Os incêndios de setembro foram catastróficos para muitos agricultores e há queixas em relação aos apoios.
“Estamos a receber queixas de agricultores que ainda não receberam o apoio. Foi uma percentagem muito reduzida. Fez-se uma jornada de campanha eleitoral praticamente para se mostrar que se está a mostrar algum dinheiro, mas ao terreno ainda não chegou metade sequer dos apoios que estão atribuídos, diz Carlos Alves da união de agricultores e baldios do distrito de Aveiro.
Confrontado com a denúncia, o Ministro da Agricultura tentou sossegar os representantes da União dos Agricultores do Distrito de Aveiro.
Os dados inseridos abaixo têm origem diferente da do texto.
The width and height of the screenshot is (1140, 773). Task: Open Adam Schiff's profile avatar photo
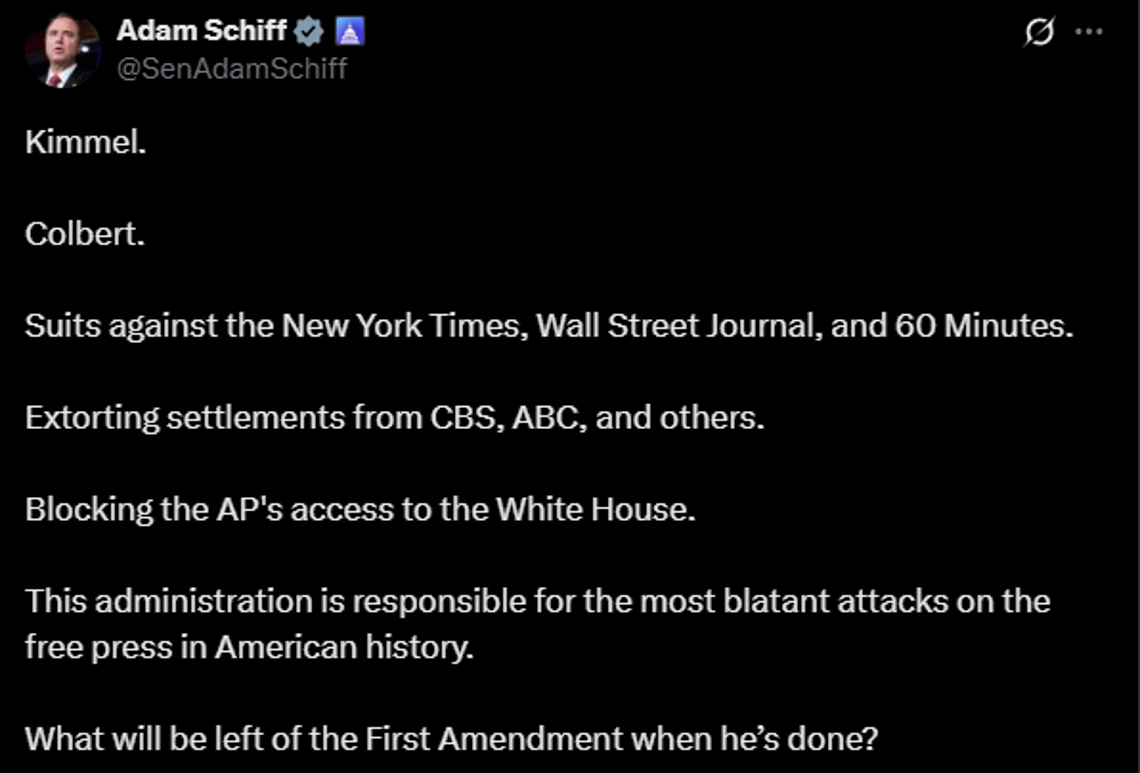coord(62,50)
“Todos que são elegíveis vão ser apoiados. O Orçamento do Estado colocou 100 milhões de euros para este objetivo e o dinheiro vai sobrar, portanto não vai haver problemas a esse nível. É preciso reflorestar, mas, por exemplo, porque é que não se pode reflorestar já? Porque nos solos onde houve incêndios não pode haver para já reflorestação. Agora, isso está tudo a ser acelerado ao máximo e aquilo que eu peço é, havendo dificuldades contactem-nos”, explica José Manuel Fernandes, ministro da Agricultura
É só uma questão de tempo, prometeu o Ministro, que inaugurou em Aveiro a Agrovouga, uma feira que dá destaque ao mundo rural. Um mundo de dificuldades.
“Há cerca de um ano pagavam-nos 57 cêntimos o litro de leite, passado um ano estão-nos a pagar a 44 cêntimos. Os custos, as rações estavam no ano passado uma média de 13 euros o seco, hoje o preço é o médio. Ou seja, baixam 12/13 cêntimos em média o litro de leite quando na realidade o custo continua o mesmo”, relata António Valente, produtor de leite.
Reivindicações sistematizadas num documento entregue em mãos ao Ministro da Agricultura.